No matter which one of the possible VMware vSphere Site Availability Concepts you choose for your environment, or which mix of them fits your demands, there are some basic rules you should apply to guarantee the best possible availability and minimize the unplanned failovers.
Documentation
Good documentation about the configuration of your infrastructure and the processes you use to operate the different systems are the best foundation for a robust environment.
But your documentation should not only include the current configuration, you should also write down, what needs to be done if something went wrong. This is often called a Failover Plan or Recovery Runbook.
Redundancy
Redundancy is required on all levels of the infrastructure stack to guarantee maximum uptime. And just because you have a second data center, you can’t do without redundancy for the smaller parts, such as cabling or PCI cards. Each unplanned failover (host or the whole site) is stress for your infrastructure.
If you decide to run two datacenters, respective sites, on a single campus the end-to-end redundancy gets very complex. Think about the dedicated power supply and WAN access you need for both datacenters.
But redundancy is not just about equipment, also your IT stuff and their knowledge need to be redundant.
Monitoring
A good Uptime-Monitoring concept that covers all layers of the infrastructure allows you to react quickly to minor outages and probably prevent major incidents. You should consider methods to verify your services from a “User-Perspective”, such as making an API Call instead of a simple HTTP check.
In addition to “simple”, but very important Uptime-Monitoring, an IT Operations Management Tool can help you to efficiently operate complex infrastructures and proactively react to changes and trends.
Maintenance
Keeping your systems up to date is not just about security, this is also about proactively preventing failures caused by software and firmware defects.
In my opinion, there is another important thing in doing maintenance of your systems: You learn more about the systems.
Testing
A Failover-Plan or a Backup is nothing worth without regular testing and verification. Each change of the environment needs to be verified against your existing failover and restore processes.

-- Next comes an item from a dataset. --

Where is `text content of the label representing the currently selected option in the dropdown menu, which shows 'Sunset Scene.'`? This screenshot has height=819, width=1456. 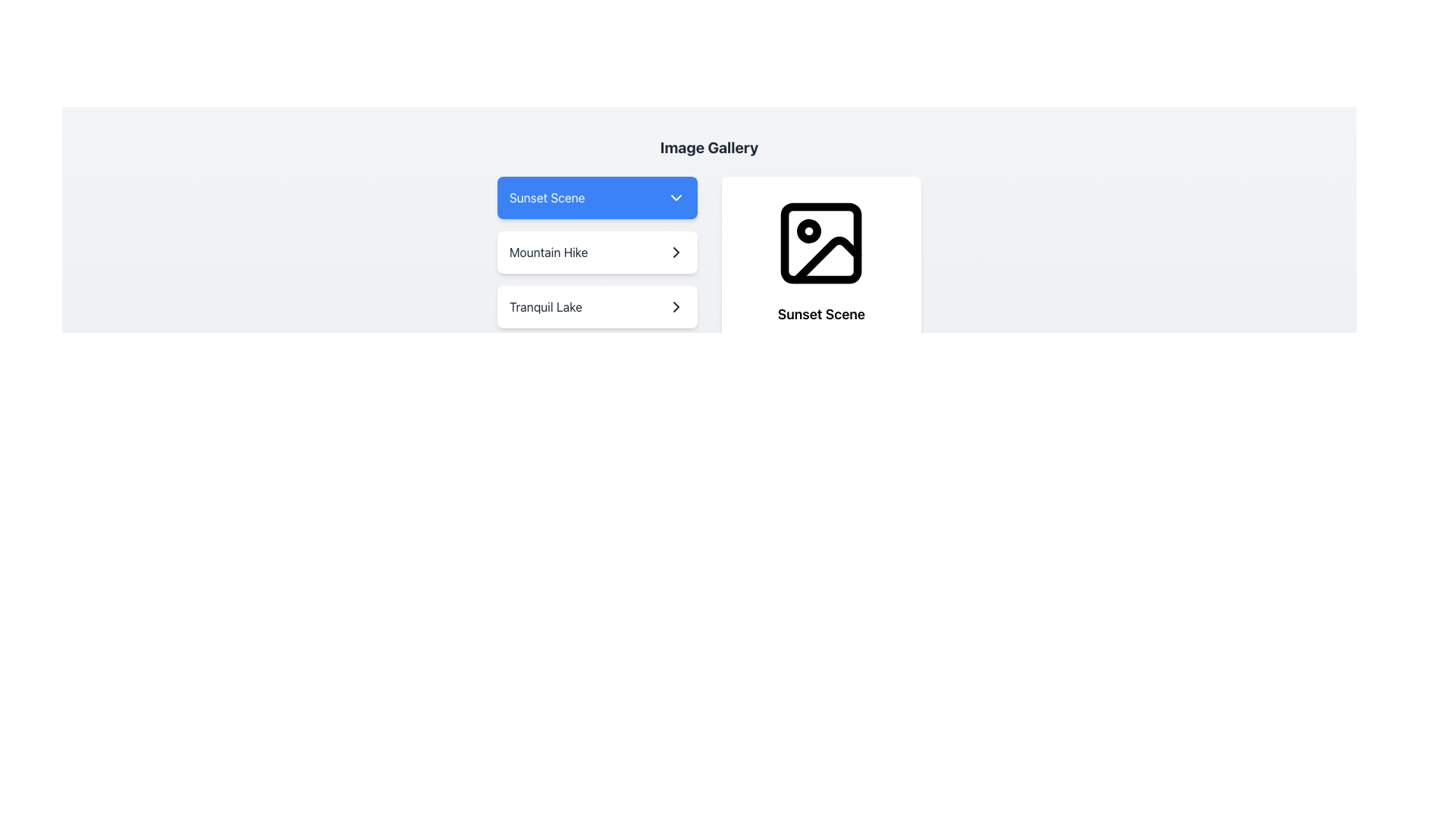
text content of the label representing the currently selected option in the dropdown menu, which shows 'Sunset Scene.' is located at coordinates (546, 197).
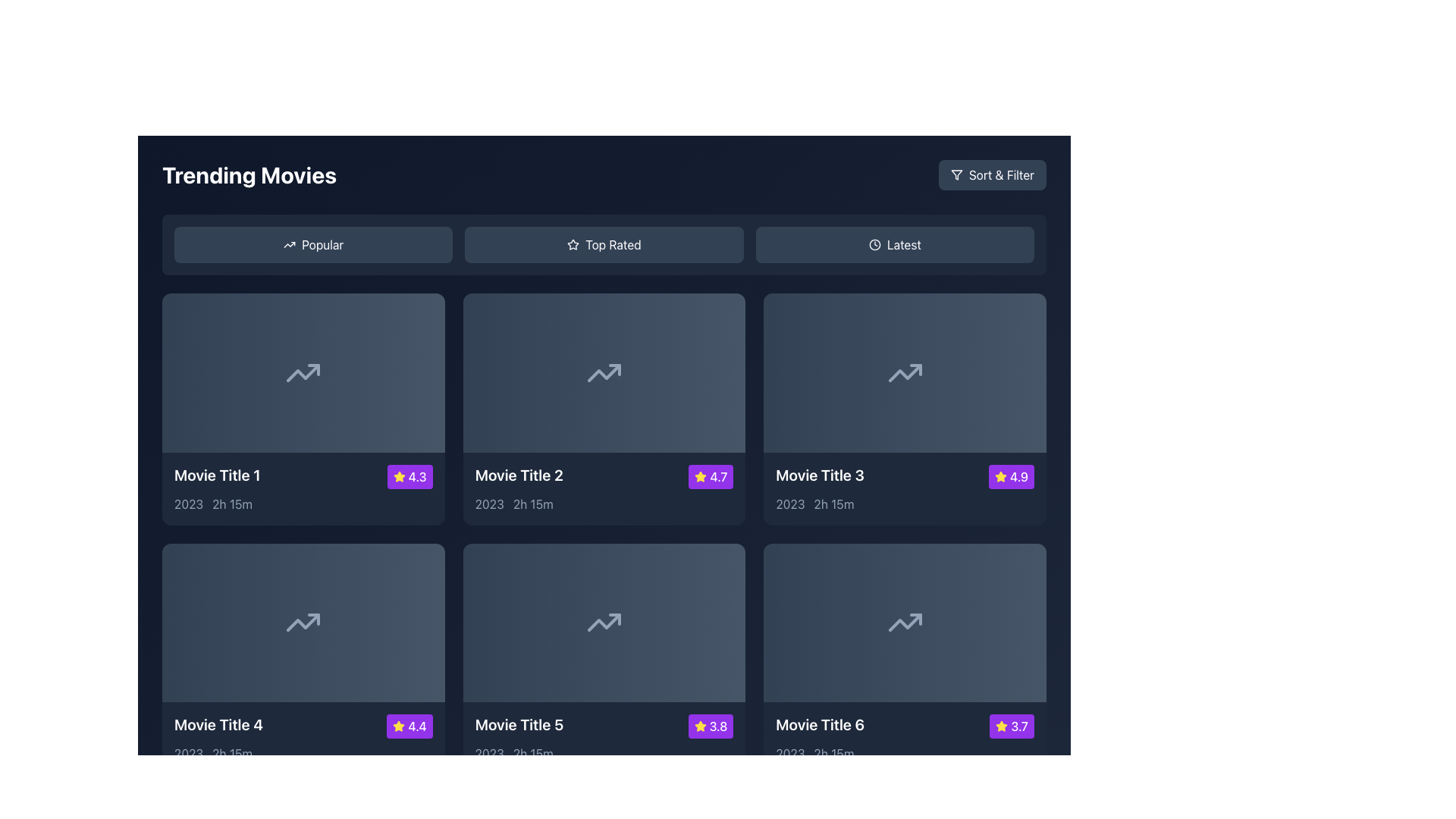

Tools like VMware Site Recovery Manager or Veeam Availability Orchestrator are able to verify failover scenarios in a non-disruptive way. Veeam Availability Orchestrator even generates documentation for the failover plan.
Single Datacenter
I will start with the cheapest and simplest of the VMware vSphere Site Availability Concepts, a single data center that contains the whole production site. However, the fact that the production data is all in one location does not mean that the backup data could not be replicated off-site. On the contrary, in this constellation this is even an urgent recommendation. Some backup vendors offer a tight integration for off-site backup locations - Veeam, for example, has a huge ecosystem of Veeam Cloud Connect Providers.
Metric | Rating |
---|---|
Complexity | Low |
Cost | Low |
RPO Time * | High |
RTO Time * | High |
Possible Distance | N/A |
* Full Site Failure
This design is probably the most common setup for SMB customers and remote branches. A good data center monitoring and backup concept might reduce the general chance of a site failure and reduces the RPO / RTO time in case of a storage failure. The backup concept should also include, if possible, a dedicated location (another fire compartment) for the backup data. If the data center is a remote branch, your backup can be copied to the main datacenter.
Keep in mind that an off-site copy of your backup data is nothing worth without a recovery concept and routinely testing.
Active Passive Datacenter
An active-passive data center is the next evolution of a single datacenter. It can also be designed very cost-efficient and deployed in various scenarios.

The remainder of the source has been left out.